Opinion Asks: Alumni Relations

Are some students better poised than others to connect to alumni?

by The Dartmouth Opinion Staff | 10/4/19 2:05am

Campus was abuzz the last week of September with reunions for the Classes of 1944, 1949 and 1954. Dartmouth’s Homecoming is on Oct. 11, a part of the 250th anniversary celebrations. Alumni will be out in full force, connecting with current students and returning to their old stomping grounds. 

How have the gaps between alumni and current students changed or remained the same? The incredibly diverse student body is less and less like the alumni classes of the early 1970s and before — how can students connect with alumni? Are some student groups better poised than others to forge meaningful bonds between alumni and students? The Dartmouth Opinion Staff responded.
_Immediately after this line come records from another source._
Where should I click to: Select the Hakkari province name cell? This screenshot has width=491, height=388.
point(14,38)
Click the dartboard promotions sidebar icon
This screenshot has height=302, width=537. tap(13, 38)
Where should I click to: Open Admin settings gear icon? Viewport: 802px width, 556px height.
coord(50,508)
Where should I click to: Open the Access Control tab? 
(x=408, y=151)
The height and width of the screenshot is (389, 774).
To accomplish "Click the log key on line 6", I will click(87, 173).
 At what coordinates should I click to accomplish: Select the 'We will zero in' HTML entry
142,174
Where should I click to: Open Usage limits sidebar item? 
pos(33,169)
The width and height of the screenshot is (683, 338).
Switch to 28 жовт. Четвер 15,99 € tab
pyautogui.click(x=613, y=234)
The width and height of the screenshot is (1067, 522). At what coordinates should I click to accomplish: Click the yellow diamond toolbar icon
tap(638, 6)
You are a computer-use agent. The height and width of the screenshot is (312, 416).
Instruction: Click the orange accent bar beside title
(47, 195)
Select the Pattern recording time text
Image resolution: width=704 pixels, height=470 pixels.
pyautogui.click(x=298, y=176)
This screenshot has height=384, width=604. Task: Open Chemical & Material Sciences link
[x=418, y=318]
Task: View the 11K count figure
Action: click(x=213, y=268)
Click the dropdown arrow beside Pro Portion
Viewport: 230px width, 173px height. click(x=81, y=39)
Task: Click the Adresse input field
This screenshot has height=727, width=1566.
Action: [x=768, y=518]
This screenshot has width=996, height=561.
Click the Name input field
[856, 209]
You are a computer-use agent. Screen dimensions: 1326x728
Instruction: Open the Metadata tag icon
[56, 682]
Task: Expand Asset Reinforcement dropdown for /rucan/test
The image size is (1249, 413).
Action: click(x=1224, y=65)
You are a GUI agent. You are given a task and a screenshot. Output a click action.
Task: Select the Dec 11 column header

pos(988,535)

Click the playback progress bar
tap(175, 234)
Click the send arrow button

Every year, alumni return to a college that is progressively more different than the college they remember graduating from. Intuitively, legacy students are better poised for establishing meaningful contact with, say, graduates from ’70s, as they already carry, either actively or subconsciously, the values and ideas of the students produced in older campus models. It’s a general rule that humans can’t help gravitating towards familiarity, and in turn, alumni will connect better with students who remind them of themselves.

- Zachary Couvillion ’22

While your average student may not be able to relate to alums, the most opportunities for connection exist within campus organizations, where alumni are incredibly interested in connecting with the present members of their old clubs. Whether it is a sports team (as the newly renovated Friends of Dartmouth Rowing Boathouse clearly indicates), a Greek house (see alumni board fundraising efforts for evidence of this) or an affinity or activist group, alumni seem to be very invested in learning about the state of the organizations they once called their own and are consistently eager to hear from and pass wisdom to those who have followed in their footsteps. So even if students are unable to relate to the experiences that alumni had in their time at Dartmouth, the alums are more than ready to hear about what has changed and what has stayed the same.

- Teddy Hill-Weld ’20

I live in the Boston area, and when I was accepted, an alum stopped by my house to drop off a Dartmouth t-shirt. Alumni connection varies widely by geographic area, unfairly advantaging some students and harming others. After graduation, there’s a lot more than a free shirt on the line — alumni connections can mean jobs and pathways to future success. This limits student choice when it comes to future plans. Where you live ranks among the most basic freedoms, one weighed upon by the desire to follow an optimal career path. Geography is just a fact of life, but the College can take steps to minimize such disadvantages — one day, every accepted student will be gifted a green shirt to welcome them home.

- Maxwell Teszler ’23

Over the last year, I have relied extensively on Dartmouth’s alumni network to find and understand potential career options for after graduation. I have spoken on the phone with at least 20 alums from many different backgrounds and life paths after reaching out via email or LinkedIn to learn more about their stories. I have found that alumni are incredibly responsive and supportive to curious Dartmouth students who are in the process of building their futures would like to learn more about their options. While most of the alumni I have spoken to only graduated Dartmouth within the last five years, I have spoken to alumni from classes as far back as the Class of ’74 ­— these alumni are frequently the most eager to support the Dartmouth community.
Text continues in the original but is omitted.